O comentarista Augusto Nunes, colunista da Revista Oeste, foi afastado do programa Os Pingos nos Is, da rádio Jovem Pan, até o fim das eleições. A decisão foi tomada depois de o jornalista dizer, durante programa exibido na segunda-feira 24, que o ex-presidente Luiz Inácio Lula da Silva (PT) é “ladrão”, “amigo de ditador”, “ex-presidiário” e “descondenado”.

Depois da exibição do programa, o vídeo foi retirado do YouTube. O conteúdo voltou ao ar sem o trecho em que Nunes faz suas considerações sobre Lula.

“Autorizado pelo vídeo em que o TSE negou a existência de censura da Jovem Pan, resgatei no programa de ontem quatro expressões proibidas: ladrão, ex-presidiário, descondenado e amigo de ditadores”, diz o jornalista. “Hoje, pressionado pelo TSE e por Lula, a direção de jornalismo da Jovem Pan dispensou-me dos Pingos até segunda que vem.
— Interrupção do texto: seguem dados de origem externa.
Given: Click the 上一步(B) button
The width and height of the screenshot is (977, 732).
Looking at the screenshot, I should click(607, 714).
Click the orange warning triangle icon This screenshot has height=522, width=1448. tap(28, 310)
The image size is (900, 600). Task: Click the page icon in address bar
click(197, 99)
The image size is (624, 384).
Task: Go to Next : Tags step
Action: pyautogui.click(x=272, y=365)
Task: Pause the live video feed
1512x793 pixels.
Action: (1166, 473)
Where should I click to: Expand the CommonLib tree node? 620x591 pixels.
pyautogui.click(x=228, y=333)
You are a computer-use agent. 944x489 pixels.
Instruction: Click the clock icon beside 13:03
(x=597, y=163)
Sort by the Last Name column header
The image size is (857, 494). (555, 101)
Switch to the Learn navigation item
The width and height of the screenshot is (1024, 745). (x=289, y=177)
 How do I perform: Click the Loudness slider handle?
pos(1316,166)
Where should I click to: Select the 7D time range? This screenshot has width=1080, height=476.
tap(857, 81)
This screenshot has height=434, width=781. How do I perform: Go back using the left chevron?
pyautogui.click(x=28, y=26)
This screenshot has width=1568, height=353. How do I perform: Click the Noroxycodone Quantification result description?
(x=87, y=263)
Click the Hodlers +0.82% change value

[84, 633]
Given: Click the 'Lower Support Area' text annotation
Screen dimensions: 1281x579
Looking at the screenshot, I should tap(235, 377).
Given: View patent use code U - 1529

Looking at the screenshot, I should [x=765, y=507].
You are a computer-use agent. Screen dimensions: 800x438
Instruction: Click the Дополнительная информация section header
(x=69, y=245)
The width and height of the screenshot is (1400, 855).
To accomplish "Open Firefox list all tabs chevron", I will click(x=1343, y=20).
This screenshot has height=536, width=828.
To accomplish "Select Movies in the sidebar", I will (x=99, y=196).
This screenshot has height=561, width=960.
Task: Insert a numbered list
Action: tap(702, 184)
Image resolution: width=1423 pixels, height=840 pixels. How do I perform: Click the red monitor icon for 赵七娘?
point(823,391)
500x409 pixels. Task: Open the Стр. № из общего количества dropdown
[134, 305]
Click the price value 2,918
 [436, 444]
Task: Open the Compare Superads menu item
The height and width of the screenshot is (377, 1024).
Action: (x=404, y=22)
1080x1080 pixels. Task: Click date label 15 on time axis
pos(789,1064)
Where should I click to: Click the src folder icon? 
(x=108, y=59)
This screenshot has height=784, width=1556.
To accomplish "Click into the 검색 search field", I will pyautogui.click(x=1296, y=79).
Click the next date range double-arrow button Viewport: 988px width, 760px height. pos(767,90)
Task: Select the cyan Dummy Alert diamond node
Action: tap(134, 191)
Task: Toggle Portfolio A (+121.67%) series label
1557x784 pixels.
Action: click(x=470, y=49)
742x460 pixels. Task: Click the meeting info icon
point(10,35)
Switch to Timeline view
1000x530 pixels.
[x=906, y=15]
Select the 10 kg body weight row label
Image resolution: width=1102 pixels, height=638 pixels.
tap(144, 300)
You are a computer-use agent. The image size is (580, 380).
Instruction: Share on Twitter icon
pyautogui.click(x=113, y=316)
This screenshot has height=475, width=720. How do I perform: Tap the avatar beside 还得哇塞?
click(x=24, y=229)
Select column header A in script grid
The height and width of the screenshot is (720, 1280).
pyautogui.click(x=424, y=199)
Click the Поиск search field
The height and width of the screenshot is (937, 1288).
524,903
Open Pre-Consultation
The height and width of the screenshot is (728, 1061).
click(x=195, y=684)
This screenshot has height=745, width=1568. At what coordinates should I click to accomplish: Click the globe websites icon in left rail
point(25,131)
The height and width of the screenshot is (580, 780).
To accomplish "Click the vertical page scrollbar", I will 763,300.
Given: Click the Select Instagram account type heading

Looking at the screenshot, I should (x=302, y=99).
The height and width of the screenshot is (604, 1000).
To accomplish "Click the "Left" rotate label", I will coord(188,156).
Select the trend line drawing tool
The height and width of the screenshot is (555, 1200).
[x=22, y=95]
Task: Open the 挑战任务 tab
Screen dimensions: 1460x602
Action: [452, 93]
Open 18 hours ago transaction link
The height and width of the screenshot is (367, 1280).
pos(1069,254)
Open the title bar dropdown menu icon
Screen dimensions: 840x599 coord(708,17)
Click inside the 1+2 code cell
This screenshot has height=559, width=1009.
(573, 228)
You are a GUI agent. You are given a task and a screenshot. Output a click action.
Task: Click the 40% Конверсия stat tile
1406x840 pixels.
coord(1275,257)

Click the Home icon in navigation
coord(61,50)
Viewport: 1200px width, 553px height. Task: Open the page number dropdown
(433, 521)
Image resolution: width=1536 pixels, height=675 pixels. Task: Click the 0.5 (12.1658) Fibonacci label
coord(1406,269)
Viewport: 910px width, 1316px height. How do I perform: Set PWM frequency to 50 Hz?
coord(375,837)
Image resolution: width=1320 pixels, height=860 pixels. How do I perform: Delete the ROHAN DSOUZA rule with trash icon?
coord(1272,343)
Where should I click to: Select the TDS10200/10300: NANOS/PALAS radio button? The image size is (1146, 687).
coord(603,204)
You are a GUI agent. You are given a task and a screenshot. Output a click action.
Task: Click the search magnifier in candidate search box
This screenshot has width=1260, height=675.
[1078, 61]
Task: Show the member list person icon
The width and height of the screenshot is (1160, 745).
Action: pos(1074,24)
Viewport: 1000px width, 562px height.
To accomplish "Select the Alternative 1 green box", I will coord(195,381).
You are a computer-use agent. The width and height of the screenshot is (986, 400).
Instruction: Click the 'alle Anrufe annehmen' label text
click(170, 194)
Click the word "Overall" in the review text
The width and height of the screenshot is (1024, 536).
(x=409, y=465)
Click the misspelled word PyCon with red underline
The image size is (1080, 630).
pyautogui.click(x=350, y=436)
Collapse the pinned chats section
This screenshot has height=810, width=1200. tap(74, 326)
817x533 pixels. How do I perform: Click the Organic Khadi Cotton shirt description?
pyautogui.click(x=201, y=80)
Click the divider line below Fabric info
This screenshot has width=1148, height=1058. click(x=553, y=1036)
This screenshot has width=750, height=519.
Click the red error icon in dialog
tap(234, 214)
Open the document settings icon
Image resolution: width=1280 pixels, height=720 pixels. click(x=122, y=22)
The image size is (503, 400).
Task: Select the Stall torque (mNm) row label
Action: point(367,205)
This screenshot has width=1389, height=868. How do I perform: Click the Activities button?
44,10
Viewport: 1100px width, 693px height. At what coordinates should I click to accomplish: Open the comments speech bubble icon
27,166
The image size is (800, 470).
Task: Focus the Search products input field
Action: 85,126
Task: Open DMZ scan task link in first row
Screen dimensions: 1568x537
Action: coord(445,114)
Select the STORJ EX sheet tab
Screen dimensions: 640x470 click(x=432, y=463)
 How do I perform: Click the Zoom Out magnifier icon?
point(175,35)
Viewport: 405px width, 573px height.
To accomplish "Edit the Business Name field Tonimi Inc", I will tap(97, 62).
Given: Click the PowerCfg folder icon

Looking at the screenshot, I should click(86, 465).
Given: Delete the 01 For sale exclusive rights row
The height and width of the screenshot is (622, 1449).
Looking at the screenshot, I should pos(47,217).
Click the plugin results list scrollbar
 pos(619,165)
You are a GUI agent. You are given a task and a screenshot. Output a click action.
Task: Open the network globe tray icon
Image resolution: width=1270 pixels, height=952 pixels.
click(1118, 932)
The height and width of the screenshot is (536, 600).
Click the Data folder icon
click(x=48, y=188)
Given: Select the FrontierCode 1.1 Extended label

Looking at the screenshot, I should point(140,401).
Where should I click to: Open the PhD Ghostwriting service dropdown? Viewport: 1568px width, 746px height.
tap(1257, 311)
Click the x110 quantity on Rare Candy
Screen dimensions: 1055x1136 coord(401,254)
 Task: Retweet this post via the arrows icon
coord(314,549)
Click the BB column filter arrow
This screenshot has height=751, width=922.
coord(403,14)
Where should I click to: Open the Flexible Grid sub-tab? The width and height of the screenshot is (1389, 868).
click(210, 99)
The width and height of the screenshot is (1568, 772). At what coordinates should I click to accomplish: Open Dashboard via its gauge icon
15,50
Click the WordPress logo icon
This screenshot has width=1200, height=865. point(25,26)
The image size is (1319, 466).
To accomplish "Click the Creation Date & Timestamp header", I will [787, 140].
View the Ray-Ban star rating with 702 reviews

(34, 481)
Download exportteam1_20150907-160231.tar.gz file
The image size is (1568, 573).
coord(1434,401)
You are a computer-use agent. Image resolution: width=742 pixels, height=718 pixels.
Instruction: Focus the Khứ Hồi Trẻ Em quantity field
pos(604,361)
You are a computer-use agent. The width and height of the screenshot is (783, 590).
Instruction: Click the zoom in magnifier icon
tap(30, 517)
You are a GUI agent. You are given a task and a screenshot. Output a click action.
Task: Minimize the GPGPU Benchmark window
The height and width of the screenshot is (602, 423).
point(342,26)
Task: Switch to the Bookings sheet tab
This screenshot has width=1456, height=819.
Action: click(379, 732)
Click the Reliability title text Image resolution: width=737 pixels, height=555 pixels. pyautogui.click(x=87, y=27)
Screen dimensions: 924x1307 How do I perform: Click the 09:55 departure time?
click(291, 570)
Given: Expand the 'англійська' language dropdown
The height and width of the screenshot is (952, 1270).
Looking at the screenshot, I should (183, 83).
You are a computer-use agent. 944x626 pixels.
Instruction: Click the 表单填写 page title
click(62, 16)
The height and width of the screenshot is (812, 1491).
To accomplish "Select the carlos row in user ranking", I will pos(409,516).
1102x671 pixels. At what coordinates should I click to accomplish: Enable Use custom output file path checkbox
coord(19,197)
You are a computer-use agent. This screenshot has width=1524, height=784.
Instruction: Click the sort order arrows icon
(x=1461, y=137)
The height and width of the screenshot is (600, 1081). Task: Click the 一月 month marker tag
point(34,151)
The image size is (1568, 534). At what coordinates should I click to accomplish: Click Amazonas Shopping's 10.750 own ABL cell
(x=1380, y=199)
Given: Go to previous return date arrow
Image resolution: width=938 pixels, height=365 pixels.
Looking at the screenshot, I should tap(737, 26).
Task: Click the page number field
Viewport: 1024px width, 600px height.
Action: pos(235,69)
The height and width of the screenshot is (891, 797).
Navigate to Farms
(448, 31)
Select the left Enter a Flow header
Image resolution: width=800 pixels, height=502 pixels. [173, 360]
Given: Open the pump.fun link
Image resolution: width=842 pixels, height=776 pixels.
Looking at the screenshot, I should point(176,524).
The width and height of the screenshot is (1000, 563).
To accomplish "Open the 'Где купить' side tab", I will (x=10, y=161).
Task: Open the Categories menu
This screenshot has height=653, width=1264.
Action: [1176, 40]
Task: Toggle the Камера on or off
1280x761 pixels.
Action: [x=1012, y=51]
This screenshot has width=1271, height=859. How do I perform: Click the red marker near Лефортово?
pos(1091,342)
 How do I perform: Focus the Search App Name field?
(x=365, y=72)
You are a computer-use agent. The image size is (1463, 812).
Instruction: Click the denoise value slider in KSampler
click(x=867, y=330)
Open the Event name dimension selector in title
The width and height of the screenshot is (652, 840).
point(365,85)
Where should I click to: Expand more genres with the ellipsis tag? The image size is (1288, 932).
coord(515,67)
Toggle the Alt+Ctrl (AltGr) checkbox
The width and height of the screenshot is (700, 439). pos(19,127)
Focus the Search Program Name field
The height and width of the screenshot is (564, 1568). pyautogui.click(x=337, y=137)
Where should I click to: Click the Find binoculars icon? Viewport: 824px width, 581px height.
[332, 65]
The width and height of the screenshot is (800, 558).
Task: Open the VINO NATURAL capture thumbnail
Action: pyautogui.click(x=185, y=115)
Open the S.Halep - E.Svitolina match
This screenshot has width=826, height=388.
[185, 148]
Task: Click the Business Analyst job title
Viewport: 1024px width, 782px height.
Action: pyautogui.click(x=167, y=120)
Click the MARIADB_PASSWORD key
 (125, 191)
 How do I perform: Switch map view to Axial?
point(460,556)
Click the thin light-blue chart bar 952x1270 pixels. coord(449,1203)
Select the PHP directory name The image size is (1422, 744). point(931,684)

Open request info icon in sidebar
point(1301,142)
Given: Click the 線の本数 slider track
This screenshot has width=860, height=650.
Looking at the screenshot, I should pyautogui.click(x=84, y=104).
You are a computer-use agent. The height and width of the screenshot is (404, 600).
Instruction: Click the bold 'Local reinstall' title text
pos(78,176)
Continuarei dizendo o que penso na Revista Oeste.”

Nesta terça-feira, o jornalista foi aconselhado pela editora-chefe da TV Jovem Pan News, Mariana Ferreira, a ficar fora do Os Pingos nos Is até 31 de outubro. A decisão ocorre por pressão do PT e do Tribunal Superior Eleitoral, que não querem que os comentaristas políticos comentem a situação judicial de Lula.

Confrontados com o veto, os comentaristas Ana Paula Henkel e Guilherme Fiuza preferiram ausentar-se do programa pelo mesmo período imposto a Nunes. “Trabalhei sob a censura do AI-5 durante cinco anos”, diz Nunes. “As proibições de agora são menos claras, e os censores tentam dividir as restrições com os diretores dos veículos punidos.”

O jornalista acrescenta que, no momento, existe censura prévia no Brasil. “O TSE parte da suposição de que o profissional vai escrever alguma coisa prejudicial a um candidato”, observou. “Nos tempos da ditadura militar, eles só impediam a publicação de textos lidos ou filmes vistos. A Justiça Eleitoral existe desde o governo autoritário de Getulio Vargas. De lá para cá, ela nunca censurou nenhum jornal pela publicação de mentiras, agora chamadas de fake news. Com o advento da internet, essa tarefa de distinguir o que é falso do que é verdadeiro se tornou uma tarefa impossível, o que faz com que as proibições sejam mais frequentes, menos compreensíveis e inteiramente inúteis.”

Senadores contra a censura

A escalada autoritária do TSE contra a liberdade de expressão chegou ao Congresso Nacional. O senador Lasier Martins (Pode-RS), por exemplo, se solidarizou com Nunes. “Ele comentou aquilo que a população comenta em relação a Lula, candidato à Presidência da República”, disse o parlamentar, em discurso. “Nunes quis apenas tirar a prova de que a Jovem Pan está sob censura. Ele pagou para ver, e se confirmou que a Jovem Pan está sob censura. É a confirmação da violação da Constituição brasileira.”

O senador Eduardo Girão (Pode-CE) seguiu na mesma linha. “Parece um presente de grego”, afirmou o parlamentar. “Um dos maiores jornalistas do país, da Jovem Pan e da Revista Oeste, publicou uma nota em que diz ter sido suspenso da emissora. Esse é o Brasil no Dia da Democracia.”